▶ **WORK ITEM**
Below is a listing. Quote from it, exactly, the lines from the one containing "Given: Click the 翻译帖子 translate post link" down to the one containing "Task: Select the Grátis shipping value", both ends included, and nothing else.

▶ **GIVEN INFORMATION**
------
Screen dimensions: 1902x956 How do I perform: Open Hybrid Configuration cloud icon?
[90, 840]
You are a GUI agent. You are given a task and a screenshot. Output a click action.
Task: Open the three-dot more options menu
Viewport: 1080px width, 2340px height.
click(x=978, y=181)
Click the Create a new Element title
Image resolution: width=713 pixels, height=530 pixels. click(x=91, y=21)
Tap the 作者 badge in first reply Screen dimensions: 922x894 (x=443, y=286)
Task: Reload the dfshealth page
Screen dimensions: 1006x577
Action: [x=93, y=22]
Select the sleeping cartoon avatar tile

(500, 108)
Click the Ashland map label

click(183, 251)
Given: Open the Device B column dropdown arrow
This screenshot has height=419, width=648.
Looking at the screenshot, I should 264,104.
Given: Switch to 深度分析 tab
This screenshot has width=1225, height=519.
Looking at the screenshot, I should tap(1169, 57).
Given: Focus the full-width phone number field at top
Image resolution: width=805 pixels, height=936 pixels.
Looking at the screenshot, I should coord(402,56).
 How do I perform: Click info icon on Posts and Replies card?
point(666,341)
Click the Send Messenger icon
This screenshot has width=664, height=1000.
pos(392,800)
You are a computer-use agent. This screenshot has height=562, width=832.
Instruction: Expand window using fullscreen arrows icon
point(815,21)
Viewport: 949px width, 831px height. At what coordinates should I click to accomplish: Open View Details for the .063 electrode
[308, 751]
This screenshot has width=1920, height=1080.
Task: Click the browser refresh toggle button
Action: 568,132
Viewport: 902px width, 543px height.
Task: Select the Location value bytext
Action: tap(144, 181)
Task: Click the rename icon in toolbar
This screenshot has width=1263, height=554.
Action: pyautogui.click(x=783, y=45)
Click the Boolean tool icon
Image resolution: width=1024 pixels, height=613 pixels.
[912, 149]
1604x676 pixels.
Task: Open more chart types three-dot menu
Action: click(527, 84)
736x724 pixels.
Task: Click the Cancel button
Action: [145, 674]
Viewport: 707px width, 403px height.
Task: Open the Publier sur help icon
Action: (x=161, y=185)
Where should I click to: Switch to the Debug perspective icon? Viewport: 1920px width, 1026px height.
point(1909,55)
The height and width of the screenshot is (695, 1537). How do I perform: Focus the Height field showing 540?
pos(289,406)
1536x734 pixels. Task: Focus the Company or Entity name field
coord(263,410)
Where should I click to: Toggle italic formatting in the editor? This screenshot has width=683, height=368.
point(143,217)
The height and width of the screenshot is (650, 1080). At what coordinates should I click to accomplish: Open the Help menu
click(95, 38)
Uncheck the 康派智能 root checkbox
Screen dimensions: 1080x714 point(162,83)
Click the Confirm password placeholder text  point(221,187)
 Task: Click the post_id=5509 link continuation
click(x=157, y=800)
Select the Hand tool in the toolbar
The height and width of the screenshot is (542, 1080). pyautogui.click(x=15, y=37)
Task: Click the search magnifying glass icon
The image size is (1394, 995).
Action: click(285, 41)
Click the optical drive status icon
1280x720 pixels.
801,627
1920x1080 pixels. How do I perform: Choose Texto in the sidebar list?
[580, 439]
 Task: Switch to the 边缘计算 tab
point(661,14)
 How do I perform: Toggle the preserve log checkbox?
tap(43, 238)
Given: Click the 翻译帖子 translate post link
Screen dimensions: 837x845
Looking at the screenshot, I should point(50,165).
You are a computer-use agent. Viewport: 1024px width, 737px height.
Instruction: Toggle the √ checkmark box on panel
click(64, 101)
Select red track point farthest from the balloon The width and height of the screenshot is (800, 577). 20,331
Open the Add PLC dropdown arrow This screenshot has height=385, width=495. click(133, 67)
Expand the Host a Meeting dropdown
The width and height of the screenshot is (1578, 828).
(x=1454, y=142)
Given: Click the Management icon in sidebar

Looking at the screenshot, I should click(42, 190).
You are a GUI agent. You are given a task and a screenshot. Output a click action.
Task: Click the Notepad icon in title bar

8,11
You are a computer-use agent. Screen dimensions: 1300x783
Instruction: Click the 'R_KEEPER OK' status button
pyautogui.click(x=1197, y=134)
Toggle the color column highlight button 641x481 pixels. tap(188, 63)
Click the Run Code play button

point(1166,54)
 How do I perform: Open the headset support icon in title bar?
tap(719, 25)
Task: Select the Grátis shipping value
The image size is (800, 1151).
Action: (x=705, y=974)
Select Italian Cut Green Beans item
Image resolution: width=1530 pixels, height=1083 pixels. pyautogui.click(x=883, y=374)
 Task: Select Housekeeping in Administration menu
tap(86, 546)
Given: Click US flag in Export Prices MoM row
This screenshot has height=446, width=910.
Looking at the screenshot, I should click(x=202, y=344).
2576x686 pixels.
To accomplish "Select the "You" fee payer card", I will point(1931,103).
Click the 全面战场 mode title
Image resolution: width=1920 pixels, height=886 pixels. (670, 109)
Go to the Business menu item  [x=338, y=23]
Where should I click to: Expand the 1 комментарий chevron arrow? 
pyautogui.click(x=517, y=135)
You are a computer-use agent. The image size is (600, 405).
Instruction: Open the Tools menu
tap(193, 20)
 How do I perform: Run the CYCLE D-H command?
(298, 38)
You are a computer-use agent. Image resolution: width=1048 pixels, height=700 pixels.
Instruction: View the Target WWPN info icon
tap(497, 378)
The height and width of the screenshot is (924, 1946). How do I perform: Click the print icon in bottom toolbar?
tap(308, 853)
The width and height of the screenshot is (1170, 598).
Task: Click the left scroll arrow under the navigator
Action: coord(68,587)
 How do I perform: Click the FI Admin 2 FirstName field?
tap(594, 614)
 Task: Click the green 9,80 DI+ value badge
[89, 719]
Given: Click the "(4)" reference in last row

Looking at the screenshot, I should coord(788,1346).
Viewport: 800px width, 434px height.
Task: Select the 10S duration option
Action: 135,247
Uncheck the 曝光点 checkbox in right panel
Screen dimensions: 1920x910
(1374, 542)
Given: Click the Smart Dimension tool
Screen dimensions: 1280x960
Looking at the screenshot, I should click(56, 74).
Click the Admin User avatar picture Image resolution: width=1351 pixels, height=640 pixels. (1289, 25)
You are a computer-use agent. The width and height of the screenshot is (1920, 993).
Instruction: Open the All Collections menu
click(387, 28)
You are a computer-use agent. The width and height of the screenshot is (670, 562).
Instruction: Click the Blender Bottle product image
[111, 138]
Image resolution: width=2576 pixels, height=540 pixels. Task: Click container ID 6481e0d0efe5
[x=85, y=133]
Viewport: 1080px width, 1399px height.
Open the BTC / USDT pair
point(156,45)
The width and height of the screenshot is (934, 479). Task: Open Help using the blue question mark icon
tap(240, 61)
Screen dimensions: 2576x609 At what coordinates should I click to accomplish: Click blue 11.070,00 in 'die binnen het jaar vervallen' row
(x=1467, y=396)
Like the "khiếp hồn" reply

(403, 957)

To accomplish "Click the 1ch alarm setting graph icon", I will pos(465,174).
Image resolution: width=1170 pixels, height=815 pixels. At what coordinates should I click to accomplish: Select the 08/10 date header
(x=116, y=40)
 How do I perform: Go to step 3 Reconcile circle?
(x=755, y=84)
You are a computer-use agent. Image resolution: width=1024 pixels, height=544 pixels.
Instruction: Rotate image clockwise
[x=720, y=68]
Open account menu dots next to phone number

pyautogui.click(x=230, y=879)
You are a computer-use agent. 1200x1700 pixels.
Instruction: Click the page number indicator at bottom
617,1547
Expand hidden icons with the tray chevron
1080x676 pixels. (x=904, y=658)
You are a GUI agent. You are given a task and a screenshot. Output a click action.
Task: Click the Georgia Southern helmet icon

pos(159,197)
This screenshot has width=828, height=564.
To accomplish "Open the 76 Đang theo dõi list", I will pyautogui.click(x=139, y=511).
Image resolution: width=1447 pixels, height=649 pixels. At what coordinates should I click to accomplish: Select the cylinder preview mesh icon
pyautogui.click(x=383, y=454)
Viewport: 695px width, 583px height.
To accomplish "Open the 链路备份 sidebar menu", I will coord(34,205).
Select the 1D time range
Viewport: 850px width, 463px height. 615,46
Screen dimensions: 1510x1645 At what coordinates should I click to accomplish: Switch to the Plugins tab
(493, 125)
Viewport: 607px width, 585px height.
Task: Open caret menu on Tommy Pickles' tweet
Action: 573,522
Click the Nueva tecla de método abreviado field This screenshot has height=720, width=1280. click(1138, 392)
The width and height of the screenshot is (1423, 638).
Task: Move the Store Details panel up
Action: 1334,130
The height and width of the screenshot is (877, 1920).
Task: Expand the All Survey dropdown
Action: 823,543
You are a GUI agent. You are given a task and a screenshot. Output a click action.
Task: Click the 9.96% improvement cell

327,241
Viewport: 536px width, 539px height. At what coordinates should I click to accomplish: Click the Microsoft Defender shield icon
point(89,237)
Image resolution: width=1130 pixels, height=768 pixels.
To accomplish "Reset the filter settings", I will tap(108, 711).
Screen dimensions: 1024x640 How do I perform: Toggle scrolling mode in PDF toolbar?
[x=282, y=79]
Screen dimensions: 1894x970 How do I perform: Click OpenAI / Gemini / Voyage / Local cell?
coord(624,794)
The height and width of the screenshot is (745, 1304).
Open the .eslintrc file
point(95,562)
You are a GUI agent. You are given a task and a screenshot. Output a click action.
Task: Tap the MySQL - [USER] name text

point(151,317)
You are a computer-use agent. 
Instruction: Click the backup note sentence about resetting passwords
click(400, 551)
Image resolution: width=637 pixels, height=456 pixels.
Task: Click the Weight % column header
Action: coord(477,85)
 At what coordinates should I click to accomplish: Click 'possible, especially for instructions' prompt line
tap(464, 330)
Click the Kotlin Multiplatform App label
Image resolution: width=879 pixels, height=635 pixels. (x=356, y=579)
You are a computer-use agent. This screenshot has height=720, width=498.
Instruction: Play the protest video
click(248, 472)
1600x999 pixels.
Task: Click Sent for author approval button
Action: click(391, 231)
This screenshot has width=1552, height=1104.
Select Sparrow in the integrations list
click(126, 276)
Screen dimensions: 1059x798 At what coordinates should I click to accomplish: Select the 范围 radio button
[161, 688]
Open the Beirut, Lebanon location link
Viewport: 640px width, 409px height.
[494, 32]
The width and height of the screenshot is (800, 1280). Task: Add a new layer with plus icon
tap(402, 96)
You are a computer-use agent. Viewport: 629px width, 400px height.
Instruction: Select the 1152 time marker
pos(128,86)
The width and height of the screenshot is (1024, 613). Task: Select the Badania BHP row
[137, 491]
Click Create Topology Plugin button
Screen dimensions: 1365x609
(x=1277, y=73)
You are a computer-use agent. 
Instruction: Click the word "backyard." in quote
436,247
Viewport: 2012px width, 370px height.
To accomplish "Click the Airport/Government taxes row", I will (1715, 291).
------
▶ **RESULT OF THE TASK**
Given: Click the 翻译帖子 translate post link
Screen dimensions: 837x845
Looking at the screenshot, I should point(50,165).
You are a computer-use agent. Viewport: 1024px width, 737px height.
Instruction: Toggle the √ checkmark box on panel
click(64, 101)
Select red track point farthest from the balloon The width and height of the screenshot is (800, 577). 20,331
Open the Add PLC dropdown arrow This screenshot has height=385, width=495. click(133, 67)
Expand the Host a Meeting dropdown
The width and height of the screenshot is (1578, 828).
(x=1454, y=142)
Given: Click the Management icon in sidebar

Looking at the screenshot, I should click(42, 190).
You are a GUI agent. You are given a task and a screenshot. Output a click action.
Task: Click the Notepad icon in title bar

8,11
You are a computer-use agent. Screen dimensions: 1300x783
Instruction: Click the 'R_KEEPER OK' status button
pyautogui.click(x=1197, y=134)
Toggle the color column highlight button 641x481 pixels. tap(188, 63)
Click the Run Code play button

point(1166,54)
 How do I perform: Open the headset support icon in title bar?
tap(719, 25)
Task: Select the Grátis shipping value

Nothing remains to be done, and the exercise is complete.